16 November 2017 - 25 Febuary 2018

Exhibition poster.

Bronisław Piłsudski (1866–1918) – ethnographer and museologist

 

2016 marked 150 years since the birth of Bronisław Piłsudski. On this occasion, the Tatra Museum in Zakopane organised a temporary exhibition dedicated to this extraordinary individual – an exile, renowned scientist, researcher and martyr. The Vilnius version of the exhibition is the result of the cooperation of the Polish Institute in Vilnius, the Lithuanian Art Museum and the Tatra Museum in Zakopane. 

 

Piłsudski was born on November 2, 1866 in Lithuania, at the Zułowa Manor in the Švenčionys district. The Piłsudski family moved to Vilnius in 1877. In 1887, Piłsudski was sentenced to death by the Russian government for belonging to an organisation that intended to kill Tsar Alexander III. Later on, this sentence was reduced to 15 years at a penal colony. Whilst in exile in Sakhalin, an island in the Pacific known as the Penal Island, he grew interested in the local culture. As a self-taught scientist, he studied the life, language, customs, spiritual culture and traditions of the local almost extinct tribes – the Ainu, Nivkhi (Gilyak) and Orok His works laid the foundations for important ethnological and linguistic research. 

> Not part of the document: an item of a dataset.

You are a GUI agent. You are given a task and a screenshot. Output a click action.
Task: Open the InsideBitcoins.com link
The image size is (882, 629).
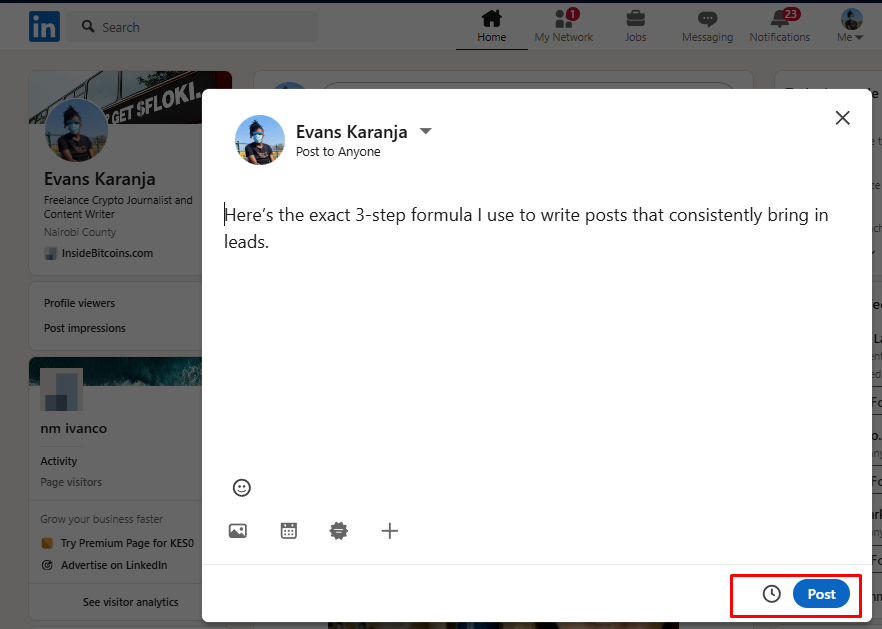[106, 253]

Returning to Poland after his exile, he lived in Zakopane with some intervals in the period 1906–1914 where he studied the folklore of the Podtatrze region. An outcome of this research was the founding of the Ethnology Research Department within the Tatra Society in 1911. He also contributed to the founding of the Tatra Museum in Zakopane. Juliusz Zborowski, a long-serving director of this institution, considered Bronisław Piłsudski the first modern ethnographer of Podhale, an eminent museologist and the pioneer of ethnographic research in and around Podhale. 

 

Scientists all over the world have recognised Piłsudski’s scientific legacy, international scientific sessions at congresses have been organised to publicise his achievements. Piłsudski’s notes, edited by Prof. Alfred Franciszek Majewicz, have been published since 1998. 

 

Monuments have been erected in his memory in Sakhalin (Russia) and Hokkaido (Japan), while a plaque bearing his name hangs in the library of the Polish Academy of Sciences in Krakow. He has a symbolic grave at the old Zakopane cemetery. His actual remains were laid to rest at the Montmorency cemetery near Paris. 

 

Despite his significant merits to science, Piłsudski is relatively unknown outside of a small circle of specialists and followers. In Poland, the name Piłsudski is associated more often with his younger brother Józef, the first marshal of Poland. 

 

This exhibition consists of three thematic blocks.

 

Exile in Sakhalin, first of all Piłsudski’s interest in the culture of the island’s local inhabitants, is represented by his photographs of the Ainu and Gilyak peoples. This part of the exhibition displays Piłsudski’s portrait where he is wearing Ainu dress, painted by the Lithuanian artist Adomas Varnas  in 1912 (discovered in 2015 after a long search), as well as Ainu cultural artefacts collected in modern times.  

 

Life in Zakopane in 19061914 is represented in archival material and photographs of Piłsudski, the people he worked with and the places he visited. Giving a background to these captured experiences are images of Zakopane, the Tatras and the local inhabitants from the 19th–early 20th centuries, as well as clothing and handicrafts from Podhale – the region where Piłsudski conducted his ethnographic research at the time. 

 

Piłsudski’s ethnographic collection for the Tatras Museum in Podhale, Spisz and Orawa – regions of Poland lying in the foothills of the Tatras – is a special part of the exposition at the Radvila Palace. It displays 150 ethnographic objects that Piłsudski contributed to the Zakopane museum’s collections. 

 

This exhibition presents to visitors exhibits from the Tatra Museum in Zakopane, the Józef Piłsudski Museum in Sulejówek, the Municipal Museum in Żory, the library of the Polish Academy of Sciences in Krakow, the Z. and W. H. Paryski Tatra Documentation Centre at the Tatra National Park and items from personal collections. 

 

THE TATRA MUSEUM IN ZAKOPANE 

The Tatra Museum was founded in 1888 at the initiative of friends of the doctor Tytus Chałubiński (doctor, botanist, researcher of the Tatras), and is one of the oldest and largest regional museums in Poland. The museum spans the culture of the mountain inhabitants and works by artists associated with Zakopane, the area’s history, and research of the natural surrounds of the Tatras and Podtatrze region. The permanent exposition and temporary exhibitions are displayed across 11 branches of the Tatra Museum in Zakopane and throughout the whole region. 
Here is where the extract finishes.